----- Data listing -----
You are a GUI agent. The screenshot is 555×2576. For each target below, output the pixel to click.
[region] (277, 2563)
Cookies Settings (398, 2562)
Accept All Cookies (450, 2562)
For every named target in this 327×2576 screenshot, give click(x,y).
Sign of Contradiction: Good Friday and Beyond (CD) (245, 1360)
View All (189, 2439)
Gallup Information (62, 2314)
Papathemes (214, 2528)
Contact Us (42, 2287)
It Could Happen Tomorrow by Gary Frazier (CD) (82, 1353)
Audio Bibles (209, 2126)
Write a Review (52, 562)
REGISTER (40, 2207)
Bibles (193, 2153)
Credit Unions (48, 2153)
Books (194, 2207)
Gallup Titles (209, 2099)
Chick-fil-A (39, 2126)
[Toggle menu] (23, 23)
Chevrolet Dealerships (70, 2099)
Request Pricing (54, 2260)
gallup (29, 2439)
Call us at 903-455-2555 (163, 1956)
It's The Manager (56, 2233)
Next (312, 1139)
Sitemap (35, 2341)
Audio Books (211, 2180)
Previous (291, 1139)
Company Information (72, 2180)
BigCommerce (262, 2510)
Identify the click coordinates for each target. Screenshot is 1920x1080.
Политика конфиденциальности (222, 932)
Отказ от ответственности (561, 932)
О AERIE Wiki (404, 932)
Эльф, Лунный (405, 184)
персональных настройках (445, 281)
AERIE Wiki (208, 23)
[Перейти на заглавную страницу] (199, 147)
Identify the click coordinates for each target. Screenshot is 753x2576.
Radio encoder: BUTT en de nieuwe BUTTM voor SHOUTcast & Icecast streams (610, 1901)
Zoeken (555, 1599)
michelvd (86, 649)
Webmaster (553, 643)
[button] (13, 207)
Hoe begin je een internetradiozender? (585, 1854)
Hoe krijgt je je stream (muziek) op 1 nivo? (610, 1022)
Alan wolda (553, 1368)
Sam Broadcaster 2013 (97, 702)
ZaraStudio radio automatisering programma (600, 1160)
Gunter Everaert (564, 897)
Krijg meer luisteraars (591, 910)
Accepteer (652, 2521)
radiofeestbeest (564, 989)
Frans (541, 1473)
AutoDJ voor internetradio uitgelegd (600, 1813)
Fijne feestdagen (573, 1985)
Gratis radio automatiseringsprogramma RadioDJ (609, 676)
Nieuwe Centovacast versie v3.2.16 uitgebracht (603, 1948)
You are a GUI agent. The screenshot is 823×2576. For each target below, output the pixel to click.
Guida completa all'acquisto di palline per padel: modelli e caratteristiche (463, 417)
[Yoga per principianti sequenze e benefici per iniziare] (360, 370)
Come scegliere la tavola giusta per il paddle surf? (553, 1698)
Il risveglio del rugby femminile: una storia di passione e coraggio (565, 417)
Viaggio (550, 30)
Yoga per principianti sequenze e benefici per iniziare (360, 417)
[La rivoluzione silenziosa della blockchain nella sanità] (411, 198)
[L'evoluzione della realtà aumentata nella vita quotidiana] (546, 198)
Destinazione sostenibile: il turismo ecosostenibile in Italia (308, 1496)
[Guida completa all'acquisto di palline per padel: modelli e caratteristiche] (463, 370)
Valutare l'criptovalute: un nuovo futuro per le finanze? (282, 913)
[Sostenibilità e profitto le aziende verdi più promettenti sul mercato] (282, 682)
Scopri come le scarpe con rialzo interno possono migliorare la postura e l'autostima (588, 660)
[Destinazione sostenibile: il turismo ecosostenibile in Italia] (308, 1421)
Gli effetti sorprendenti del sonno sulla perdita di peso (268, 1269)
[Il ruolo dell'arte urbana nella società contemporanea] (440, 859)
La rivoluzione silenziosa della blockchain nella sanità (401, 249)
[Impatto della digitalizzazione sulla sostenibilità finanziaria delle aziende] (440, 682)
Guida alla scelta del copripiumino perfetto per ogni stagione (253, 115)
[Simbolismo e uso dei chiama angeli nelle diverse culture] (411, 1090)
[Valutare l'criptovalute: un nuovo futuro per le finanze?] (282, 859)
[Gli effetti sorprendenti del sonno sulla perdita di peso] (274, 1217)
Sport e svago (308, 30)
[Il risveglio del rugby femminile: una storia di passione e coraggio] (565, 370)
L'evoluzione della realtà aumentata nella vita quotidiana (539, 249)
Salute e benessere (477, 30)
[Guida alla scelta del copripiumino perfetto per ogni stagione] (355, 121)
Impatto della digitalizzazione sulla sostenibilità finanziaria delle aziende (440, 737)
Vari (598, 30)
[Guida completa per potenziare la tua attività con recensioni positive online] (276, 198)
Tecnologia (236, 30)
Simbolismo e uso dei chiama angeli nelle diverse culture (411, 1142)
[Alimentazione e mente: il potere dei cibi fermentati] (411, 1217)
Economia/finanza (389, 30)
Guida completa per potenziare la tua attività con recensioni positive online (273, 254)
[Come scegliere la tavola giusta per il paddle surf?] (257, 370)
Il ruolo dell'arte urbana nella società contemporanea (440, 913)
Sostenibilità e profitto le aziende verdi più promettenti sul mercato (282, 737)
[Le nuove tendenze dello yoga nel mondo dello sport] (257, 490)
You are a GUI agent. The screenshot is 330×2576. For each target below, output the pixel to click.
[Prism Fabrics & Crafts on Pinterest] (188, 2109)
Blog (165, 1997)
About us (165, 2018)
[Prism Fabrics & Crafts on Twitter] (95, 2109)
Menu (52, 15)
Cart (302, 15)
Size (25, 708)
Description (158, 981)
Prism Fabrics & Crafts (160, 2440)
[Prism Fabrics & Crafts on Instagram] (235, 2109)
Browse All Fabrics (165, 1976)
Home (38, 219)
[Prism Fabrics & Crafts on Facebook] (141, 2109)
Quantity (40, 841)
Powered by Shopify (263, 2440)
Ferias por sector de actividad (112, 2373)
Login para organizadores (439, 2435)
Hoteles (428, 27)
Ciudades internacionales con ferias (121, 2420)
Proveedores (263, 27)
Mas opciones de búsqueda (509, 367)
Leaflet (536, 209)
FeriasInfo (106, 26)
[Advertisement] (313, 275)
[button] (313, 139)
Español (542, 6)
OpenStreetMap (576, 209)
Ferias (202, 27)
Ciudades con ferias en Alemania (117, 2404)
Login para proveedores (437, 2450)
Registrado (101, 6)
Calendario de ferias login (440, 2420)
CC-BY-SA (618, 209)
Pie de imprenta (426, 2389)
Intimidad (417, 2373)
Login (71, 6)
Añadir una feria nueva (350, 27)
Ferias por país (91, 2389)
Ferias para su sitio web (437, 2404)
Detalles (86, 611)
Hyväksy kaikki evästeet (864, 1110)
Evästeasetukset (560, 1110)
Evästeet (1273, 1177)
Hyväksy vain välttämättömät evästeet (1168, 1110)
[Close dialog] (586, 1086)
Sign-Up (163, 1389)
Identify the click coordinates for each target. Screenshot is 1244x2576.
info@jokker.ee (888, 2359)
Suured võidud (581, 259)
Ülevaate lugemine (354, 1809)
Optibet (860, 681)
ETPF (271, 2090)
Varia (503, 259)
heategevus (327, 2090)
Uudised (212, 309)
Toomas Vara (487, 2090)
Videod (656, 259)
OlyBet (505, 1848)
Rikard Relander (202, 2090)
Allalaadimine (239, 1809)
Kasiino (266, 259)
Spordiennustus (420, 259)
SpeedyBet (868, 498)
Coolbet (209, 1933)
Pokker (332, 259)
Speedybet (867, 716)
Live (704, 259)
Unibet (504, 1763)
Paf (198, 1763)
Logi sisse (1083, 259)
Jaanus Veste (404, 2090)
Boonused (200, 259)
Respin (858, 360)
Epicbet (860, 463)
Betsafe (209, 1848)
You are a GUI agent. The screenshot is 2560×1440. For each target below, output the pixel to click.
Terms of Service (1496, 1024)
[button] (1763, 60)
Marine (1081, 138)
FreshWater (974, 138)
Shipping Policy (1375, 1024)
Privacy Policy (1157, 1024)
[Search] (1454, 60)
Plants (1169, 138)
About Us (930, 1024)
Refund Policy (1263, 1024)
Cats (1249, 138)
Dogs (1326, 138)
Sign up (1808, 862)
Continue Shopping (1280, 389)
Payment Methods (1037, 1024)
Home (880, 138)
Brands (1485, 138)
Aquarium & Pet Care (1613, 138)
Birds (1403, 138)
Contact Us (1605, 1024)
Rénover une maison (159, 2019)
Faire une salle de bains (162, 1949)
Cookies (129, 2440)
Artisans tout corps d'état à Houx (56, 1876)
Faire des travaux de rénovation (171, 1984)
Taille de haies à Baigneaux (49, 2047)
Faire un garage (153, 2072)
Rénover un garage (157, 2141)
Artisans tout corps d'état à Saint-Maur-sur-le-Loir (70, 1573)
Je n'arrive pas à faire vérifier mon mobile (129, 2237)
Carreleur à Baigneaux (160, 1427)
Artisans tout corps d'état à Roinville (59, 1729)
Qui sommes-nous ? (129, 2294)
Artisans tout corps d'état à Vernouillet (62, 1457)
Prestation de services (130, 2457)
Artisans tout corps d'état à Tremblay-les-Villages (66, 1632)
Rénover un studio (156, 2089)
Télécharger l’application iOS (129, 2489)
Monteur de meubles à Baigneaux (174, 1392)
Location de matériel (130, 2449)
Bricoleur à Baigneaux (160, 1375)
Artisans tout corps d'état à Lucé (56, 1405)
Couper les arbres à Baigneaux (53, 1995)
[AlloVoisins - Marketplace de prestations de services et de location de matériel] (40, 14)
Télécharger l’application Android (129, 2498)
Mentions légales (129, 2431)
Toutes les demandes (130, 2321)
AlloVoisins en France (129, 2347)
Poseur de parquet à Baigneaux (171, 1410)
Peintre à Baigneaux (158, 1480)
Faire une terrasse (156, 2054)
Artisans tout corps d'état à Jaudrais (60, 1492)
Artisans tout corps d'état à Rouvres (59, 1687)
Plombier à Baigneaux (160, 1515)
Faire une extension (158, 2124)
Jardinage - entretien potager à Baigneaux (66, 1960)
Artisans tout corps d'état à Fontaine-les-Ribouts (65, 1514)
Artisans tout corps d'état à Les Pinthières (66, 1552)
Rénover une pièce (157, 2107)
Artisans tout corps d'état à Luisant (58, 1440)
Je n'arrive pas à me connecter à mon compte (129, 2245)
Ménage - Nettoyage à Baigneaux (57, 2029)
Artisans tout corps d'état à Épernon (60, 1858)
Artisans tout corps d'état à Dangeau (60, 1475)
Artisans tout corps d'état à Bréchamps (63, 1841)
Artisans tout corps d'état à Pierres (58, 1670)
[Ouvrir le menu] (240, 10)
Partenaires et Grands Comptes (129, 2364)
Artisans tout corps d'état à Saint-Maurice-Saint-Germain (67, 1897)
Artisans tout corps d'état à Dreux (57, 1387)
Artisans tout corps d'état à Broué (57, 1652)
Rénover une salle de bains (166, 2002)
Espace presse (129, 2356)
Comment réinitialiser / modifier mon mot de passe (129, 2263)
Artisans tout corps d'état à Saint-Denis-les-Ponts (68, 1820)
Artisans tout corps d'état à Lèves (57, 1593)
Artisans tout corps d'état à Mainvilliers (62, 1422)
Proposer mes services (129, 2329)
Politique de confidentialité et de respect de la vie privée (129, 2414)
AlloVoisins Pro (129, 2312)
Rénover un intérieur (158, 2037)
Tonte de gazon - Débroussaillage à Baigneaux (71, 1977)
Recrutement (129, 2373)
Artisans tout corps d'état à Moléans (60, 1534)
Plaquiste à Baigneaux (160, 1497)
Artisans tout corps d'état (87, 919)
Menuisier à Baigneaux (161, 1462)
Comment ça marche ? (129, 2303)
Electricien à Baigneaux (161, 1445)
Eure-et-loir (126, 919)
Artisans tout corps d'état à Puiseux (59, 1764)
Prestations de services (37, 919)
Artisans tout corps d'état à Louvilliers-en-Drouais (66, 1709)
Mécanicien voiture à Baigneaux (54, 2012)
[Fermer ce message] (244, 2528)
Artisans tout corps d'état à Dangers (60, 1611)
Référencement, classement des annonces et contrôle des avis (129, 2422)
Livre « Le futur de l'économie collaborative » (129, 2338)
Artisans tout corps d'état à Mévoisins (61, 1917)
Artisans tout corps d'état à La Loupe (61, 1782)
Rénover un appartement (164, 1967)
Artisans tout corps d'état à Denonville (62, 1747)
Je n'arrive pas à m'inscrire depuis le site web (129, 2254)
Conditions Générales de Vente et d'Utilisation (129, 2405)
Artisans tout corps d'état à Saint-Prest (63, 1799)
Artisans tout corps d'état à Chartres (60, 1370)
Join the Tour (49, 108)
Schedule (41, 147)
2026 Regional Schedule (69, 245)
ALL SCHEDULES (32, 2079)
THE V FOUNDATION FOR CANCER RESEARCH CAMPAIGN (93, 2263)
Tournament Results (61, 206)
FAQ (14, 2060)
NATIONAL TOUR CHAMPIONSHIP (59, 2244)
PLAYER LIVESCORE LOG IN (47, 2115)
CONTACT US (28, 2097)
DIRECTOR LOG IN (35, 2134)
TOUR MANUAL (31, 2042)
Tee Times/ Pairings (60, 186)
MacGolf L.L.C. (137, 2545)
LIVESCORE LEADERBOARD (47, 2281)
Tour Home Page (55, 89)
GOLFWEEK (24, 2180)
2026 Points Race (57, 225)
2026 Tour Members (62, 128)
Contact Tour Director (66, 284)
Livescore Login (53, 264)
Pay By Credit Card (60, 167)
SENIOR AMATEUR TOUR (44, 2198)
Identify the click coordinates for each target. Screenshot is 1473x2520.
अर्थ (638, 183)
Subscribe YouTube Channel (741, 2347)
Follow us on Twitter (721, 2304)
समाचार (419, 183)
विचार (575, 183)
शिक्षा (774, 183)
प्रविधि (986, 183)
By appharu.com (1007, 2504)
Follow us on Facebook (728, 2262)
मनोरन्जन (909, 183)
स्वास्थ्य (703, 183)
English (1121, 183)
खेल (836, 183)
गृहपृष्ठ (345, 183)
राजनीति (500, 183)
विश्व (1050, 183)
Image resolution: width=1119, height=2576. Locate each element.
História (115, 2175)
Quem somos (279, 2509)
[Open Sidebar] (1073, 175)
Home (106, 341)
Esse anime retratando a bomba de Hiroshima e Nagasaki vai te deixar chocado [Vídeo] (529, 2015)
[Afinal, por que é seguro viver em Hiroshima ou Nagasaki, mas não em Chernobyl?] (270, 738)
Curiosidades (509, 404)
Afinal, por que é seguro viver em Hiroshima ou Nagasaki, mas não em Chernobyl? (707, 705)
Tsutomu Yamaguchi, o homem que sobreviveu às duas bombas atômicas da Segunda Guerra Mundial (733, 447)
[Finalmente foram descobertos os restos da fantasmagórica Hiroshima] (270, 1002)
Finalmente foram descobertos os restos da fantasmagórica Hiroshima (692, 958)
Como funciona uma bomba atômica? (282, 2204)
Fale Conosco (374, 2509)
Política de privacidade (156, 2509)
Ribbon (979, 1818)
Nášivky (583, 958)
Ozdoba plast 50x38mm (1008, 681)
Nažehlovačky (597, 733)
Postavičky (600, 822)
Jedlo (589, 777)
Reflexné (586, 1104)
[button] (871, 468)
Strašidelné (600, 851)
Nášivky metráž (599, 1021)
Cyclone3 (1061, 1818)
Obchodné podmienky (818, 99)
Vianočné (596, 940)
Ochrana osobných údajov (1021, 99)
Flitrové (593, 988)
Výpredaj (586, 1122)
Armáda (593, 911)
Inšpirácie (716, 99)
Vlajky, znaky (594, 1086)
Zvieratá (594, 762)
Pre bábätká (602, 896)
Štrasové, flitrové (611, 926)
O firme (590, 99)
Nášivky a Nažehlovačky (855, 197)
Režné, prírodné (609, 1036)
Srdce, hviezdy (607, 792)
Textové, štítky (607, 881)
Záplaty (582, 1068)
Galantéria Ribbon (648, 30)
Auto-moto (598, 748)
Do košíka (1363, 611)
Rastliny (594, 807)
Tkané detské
-----
About this exercise: Your task is to copy each line of the material that contains the word "sonno".

Task answer:
Gli effetti sorprendenti del sonno sulla perdita di peso (268, 1269)
[Gli effetti sorprendenti del sonno sulla perdita di peso] (274, 1217)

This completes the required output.